In broad strokes, the device seems to do much of what its rivals can. Say, “Hey Siri, play me some Carly Rae Jepsen,” and it will belt out perfect Canadian pop. It will also answer questions about the music it’s playing, and, just like the Echo, it can perform a wide variety of other functions — setting timers, telling you the weather and controlling your smart lights and other home devices.

HomePod also lacks a lot that the Echo has perfected. For now, it seems bound to Apple’s ecosystem. Apple said that it connects to its own subscription music service, but declined to specify whether it would let you play songs from Spotify or other services, or whether there was a way for third-party developers to create additional voice-activated functions, which is one of the best features of the Echo. Alexa can order an Uber for you; HomePod may ask you to try using your phone. And obviously, HomePod lacks the Echo’s deep integration with Amazon’s online store, which, to many users, is a killer feature: Running out of dish soap? Alexa will order it for you, but Siri can’t.

Yet many of these are omissions that you’d expect in a new device, and Apple will most likely add improvements in updates. What will matter most, at first, is how reliably HomePod can perform the basics.

If you’re a longtime Siri user, your skepticism is warranted. The best thing about Amazon’s speaker is its reliability: Say something from far away, even in a noisy room, and most of the time it will at least recognize what you asked it. Once you get an idea of the kinds of requests it can handle, Alexa begins to seem like a completely natural interface to computers. It responds so quickly that it starts to seem like a helpful member of the family rather than a computer in a can.
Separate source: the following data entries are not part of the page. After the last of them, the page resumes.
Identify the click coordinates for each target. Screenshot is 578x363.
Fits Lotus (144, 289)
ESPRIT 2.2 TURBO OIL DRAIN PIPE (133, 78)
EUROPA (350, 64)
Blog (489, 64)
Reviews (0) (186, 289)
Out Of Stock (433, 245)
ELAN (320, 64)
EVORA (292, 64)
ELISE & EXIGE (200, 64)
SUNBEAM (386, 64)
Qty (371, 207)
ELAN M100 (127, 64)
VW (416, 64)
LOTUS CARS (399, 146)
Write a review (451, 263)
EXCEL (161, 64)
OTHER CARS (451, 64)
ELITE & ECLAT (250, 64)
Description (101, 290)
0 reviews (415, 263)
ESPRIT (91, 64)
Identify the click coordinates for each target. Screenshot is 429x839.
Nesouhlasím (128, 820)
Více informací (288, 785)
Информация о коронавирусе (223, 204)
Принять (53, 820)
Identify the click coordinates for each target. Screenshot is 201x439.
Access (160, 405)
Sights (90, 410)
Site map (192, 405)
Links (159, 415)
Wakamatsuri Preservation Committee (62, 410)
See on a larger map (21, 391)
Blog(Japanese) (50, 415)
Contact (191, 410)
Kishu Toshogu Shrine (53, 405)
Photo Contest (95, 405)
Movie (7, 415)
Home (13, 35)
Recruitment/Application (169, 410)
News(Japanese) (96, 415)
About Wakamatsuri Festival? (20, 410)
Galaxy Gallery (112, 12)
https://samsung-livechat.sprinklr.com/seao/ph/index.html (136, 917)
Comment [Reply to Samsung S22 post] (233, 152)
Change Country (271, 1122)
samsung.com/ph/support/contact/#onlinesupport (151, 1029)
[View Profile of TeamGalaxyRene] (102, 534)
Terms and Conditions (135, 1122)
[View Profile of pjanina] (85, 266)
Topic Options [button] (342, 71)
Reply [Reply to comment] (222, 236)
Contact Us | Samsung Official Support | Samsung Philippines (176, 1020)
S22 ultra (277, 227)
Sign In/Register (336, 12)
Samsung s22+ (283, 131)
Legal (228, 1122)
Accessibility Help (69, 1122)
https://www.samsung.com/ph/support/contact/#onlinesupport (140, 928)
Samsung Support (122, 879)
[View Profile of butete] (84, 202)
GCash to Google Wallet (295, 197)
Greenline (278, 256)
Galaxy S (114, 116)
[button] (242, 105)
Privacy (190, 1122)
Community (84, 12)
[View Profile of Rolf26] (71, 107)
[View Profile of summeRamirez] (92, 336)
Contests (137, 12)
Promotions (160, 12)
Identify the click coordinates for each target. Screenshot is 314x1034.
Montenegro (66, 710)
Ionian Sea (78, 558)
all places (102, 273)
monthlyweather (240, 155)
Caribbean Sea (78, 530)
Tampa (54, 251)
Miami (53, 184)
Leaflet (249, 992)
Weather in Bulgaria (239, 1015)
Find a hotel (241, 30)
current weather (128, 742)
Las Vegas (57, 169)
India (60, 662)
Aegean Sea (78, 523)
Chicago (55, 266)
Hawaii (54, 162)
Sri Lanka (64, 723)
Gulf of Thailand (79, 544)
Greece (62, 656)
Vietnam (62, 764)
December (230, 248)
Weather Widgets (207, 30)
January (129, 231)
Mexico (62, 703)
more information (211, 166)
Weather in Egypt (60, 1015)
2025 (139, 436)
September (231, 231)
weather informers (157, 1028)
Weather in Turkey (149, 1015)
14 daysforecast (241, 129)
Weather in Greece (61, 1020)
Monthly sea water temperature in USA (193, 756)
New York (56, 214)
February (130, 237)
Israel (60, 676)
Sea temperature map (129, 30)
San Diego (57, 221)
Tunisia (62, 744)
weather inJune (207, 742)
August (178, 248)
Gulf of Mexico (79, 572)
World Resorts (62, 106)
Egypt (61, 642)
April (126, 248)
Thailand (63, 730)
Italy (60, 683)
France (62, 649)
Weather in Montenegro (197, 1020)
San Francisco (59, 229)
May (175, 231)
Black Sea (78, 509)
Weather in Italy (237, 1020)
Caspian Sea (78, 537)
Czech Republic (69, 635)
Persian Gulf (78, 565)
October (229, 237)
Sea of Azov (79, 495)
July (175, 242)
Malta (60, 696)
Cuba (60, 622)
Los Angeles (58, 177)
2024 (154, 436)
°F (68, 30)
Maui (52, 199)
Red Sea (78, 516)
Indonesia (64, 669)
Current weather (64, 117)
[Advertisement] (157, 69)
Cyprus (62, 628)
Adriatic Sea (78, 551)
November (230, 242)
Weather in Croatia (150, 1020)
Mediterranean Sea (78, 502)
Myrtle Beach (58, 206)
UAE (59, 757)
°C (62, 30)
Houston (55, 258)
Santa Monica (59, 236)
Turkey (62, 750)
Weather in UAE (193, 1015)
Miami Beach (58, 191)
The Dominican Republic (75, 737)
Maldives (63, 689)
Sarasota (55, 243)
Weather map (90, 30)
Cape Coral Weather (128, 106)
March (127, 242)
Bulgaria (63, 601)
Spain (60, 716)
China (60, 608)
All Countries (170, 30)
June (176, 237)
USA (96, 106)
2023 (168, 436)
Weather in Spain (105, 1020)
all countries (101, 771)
Can Siri in HomePod do that? I can’t tell you yet for certain. I got a chance to listen to HomePod — but not use any of its voice-activated features — after Apple’s keynote. As the company promised, it does sound much deeper and richer than a Sonos Play 3 or an Amazon Echo, closer to what you might hear in a high-end home stereo system. But the true test for such a device is how it works in real-world conditions, handling the multiplicity of requests that you might think up during a day — and for now, we have no idea how that might work.

Yet I am cautiously optimistic, mainly on the basis of the many other computationally difficult features that Apple showed off on Monday. Many of them are versions of features that rivals like Google have spent years perfecting.

For example, Siri will now translate languages for you. Like a true assistant, Siri is also now more predictive — it aims to spot common computing problems and offer to help. (If it notices that you’ve been chatting about a coming appointment, for instance, it will offer to add it to your calendar.)

Best of all, Siri is finally a single unified personality that sits across all of your devices. In the past, Siri on your iPad was different from Siri on your Mac — one would learn that you’re traveling to Iceland, and the other might never know. Now, similar to other assistants, Siri knows you and can anticipate your interests on whatever device you use.

There was more, too. Apple is letting developers create apps that can perform machine learning tasks on its devices. It’s also diving heavily into computer vision. Developers can now create augmented reality features, meaning they can add virtual objects overlaid on images from the real world.

If you follow the tech industry you know these are all hot topics that other companies are investing in heavily. Apple is still a laggard, and I wouldn’t expect it to beat Google in an A.I. contest anytime soon.

But it doesn’t need to. All Apple has to do is stay competitive — it’s got to invest just enough in the A.I.-driven future to keep its devices compelling. There’s no mistake, now, that it’s doing so.